Variable Default Description
SPECSPLIT_DRAFT_MODEL_NAME gpt2 HuggingFace draft model ID
SPECSPLIT_DRAFT_DEVICE cuda:0 Draft worker torch device
SPECSPLIT_DRAFT_MAX_DRAFT_TOKENS 5 Gamma — speculation depth
SPECSPLIT_TARGET_MODEL_NAME meta-llama/Llama-2-7b-hf Target model ID
SPECSPLIT_TARGET_DEVICE cuda:0 Target worker torch device
SPECSPLIT_TARGET_MAX_SESSIONS 16 Max concurrent KV cache sessions
SPECSPLIT_ORCH_DRAFT_ADDRESS localhost:50051 gRPC address of draft worker
SPECSPLIT_ORCH_TARGET_ADDRESS localhost:50052 gRPC address of target worker
SPECSPLIT_ORCH_MAX_ROUNDS 20 Max draft→verify rounds per prompt
SPECSPLIT_ORCH_MAX_OUTPUT_TOKENS 1024 Max total tokens to generate per prompt
SPECSPLIT_ORCH_MAX_DRAFT_TOKENS 5 Draft tree depth (K / gamma) forwarded to Draft Worker
SPECSPLIT_ORCH_DRAFT_TEMPERATURE 0.25 Draft sampling temperature (0 = greedy)
SPECSPLIT_ORCH_VERIFY_TEMPERATURE 0.0 Verification sampling temperature (0 = greedy)
SPECSPLIT_ORCH_USE_TARGET_KV_CACHE true Enable target KV cache (stateful verification)
SPECSPLIT_ORCH_TOKENIZER_MODEL gpt2 HF model name used for tokenizer

Quick Start

1. Start the Target Worker

SPECSPLIT_TARGET_MODEL_NAME=meta-llama/Llama-3.1-70B \
SPECSPLIT_TARGET_DEVICE=cuda:0 \
    python -m specsplit.workers.target.service

2. Start the Draft Worker

SPECSPLIT_DRAFT_MODEL_NAME=meta-llama/Llama-3.1-8B \
SPECSPLIT_DRAFT_DEVICE=cuda:1 \
    python -m specsplit.workers.draft.service

3. Run the Orchestrator

python -m specsplit.workers.orchestrator.client \
    --prompt "What is the Capital of France?" \
    --max-rounds 20 \
    --max-output-tokens 256 \
    --max-draft-tokens 3 \
    --draft-temperature 0.15 \
    --verify-temperature 0.15 \
    --use-target-cache

Remote Workers (optional)

For running Draft/Target workers behind a public endpoint (e.g., via ngrok), use scripts/manage_remote_worker.sh.

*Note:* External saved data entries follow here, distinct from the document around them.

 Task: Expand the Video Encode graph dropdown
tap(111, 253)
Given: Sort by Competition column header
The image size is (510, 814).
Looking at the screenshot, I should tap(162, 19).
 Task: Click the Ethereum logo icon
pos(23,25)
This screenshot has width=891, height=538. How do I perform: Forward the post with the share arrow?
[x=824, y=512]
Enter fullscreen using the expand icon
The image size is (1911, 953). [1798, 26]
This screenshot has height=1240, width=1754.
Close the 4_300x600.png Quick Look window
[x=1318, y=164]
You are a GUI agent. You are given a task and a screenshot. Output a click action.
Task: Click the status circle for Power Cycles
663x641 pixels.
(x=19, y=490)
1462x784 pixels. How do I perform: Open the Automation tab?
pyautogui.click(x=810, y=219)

  1. Create env files from:
  2. scripts/remote_worker.draft.env.example
  3. scripts/remote_worker.target.env.example
  4. Start and manage the workers:
scripts/manage_remote_worker.sh start ~/specsplit-target.env
scripts/manage_remote_worker.sh status ~/specsplit-target.env
scripts/manage_remote_worker.sh logs   ~/specsplit-target.env
scripts/manage_remote_worker.sh stop   ~/specsplit-target.env
scripts/manage_remote_worker.sh update ~/specsplit-target.env

See scripts/start_documentation.md for a worked example (including the Orchestrator CLI invocation).


Development Commands

Command Description
make install Install package in editable mode
make proto Regenerate gRPC Python stubs
make test Run unit tests only
make test-all Run full test suite (unit + integration)
make lint Lint with ruff
make typecheck Static analysis with mypy
make format Auto-format with ruff
make clean Remove build artifacts and caches

Contributing

  1. Create a feature branch from main.
  2. Write tests for any new functionality.
  3. Ensure make lint test typecheck passes.
  4. Open a PR with a clear description of the change.